Begin

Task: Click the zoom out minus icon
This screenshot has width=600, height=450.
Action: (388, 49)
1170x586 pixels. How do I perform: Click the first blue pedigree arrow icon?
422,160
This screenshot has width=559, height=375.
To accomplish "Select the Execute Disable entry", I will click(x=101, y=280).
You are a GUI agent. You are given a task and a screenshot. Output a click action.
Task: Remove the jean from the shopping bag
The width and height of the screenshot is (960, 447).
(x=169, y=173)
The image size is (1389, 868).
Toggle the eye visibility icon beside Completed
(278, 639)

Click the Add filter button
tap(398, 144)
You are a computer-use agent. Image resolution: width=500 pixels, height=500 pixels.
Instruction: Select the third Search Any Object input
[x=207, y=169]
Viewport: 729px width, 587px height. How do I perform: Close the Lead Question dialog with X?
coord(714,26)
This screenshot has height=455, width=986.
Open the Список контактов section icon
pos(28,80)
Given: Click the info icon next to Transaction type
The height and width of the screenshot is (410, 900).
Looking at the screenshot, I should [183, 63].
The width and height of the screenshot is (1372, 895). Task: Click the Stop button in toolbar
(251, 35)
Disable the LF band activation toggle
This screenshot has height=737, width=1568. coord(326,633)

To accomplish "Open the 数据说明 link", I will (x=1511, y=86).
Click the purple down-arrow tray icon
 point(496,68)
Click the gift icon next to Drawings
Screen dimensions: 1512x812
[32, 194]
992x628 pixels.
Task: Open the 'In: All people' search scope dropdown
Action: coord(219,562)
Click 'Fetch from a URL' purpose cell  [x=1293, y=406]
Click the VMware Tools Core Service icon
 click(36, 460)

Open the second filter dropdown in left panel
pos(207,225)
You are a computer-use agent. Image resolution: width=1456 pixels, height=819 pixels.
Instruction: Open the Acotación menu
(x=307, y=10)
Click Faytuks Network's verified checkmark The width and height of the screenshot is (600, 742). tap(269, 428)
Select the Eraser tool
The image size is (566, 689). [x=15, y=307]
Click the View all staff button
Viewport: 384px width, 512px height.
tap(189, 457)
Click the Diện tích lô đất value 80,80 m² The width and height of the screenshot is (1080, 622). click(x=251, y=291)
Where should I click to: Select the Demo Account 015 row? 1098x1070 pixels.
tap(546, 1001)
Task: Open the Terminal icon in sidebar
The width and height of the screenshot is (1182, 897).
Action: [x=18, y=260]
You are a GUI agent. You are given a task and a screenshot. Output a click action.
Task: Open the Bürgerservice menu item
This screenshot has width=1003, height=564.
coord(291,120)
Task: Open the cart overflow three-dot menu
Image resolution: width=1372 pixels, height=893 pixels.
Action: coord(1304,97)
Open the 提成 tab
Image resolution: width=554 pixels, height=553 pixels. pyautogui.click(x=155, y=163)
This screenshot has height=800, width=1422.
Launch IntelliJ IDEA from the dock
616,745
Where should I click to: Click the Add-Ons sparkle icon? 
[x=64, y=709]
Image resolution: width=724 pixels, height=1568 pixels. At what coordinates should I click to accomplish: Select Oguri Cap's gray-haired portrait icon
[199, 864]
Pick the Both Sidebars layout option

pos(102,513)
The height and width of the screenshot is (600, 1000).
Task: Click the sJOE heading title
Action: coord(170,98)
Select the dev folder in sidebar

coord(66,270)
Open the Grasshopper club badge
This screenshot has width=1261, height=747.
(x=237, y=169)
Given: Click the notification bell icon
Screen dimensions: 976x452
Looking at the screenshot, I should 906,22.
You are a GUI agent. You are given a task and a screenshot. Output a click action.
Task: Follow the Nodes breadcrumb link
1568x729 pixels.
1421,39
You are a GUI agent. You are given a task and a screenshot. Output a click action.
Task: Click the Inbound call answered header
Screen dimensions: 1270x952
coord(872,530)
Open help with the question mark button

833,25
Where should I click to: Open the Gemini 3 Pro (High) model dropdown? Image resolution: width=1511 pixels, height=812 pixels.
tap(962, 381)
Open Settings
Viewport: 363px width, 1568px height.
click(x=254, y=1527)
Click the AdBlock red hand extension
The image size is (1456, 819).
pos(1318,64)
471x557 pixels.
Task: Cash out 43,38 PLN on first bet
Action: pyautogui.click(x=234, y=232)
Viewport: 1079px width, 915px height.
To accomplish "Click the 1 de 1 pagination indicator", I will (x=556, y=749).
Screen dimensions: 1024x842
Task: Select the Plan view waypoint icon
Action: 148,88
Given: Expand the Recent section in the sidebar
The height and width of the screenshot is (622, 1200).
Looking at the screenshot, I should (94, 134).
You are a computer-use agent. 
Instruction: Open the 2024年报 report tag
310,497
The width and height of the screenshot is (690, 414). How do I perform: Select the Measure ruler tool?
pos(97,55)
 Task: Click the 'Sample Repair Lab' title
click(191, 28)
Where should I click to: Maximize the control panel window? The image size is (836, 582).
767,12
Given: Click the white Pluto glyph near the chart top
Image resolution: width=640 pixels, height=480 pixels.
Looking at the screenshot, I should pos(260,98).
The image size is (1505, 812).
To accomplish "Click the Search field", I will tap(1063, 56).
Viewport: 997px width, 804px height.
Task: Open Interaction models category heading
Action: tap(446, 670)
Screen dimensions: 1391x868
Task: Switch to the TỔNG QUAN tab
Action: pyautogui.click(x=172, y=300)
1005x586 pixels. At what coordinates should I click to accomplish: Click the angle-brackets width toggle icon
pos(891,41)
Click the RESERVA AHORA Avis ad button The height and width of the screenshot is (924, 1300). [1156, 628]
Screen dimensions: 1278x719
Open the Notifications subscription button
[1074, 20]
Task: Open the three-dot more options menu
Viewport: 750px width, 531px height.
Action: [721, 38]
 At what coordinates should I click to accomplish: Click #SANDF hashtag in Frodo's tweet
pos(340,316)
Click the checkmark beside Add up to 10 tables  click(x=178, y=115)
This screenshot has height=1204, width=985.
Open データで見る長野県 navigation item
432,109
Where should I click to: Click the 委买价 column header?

End

** AIM OF THE EXERCISE **
Pull out every line of the entries above that contains the word "size".

** COMPLETE RESPONSE **
The image size is (1389, 868).
The image size is (566, 689). [x=15, y=307]
The image size is (1456, 819).
Where should I click to: Maximize the control panel window? The image size is (836, 582).
The image size is (1505, 812).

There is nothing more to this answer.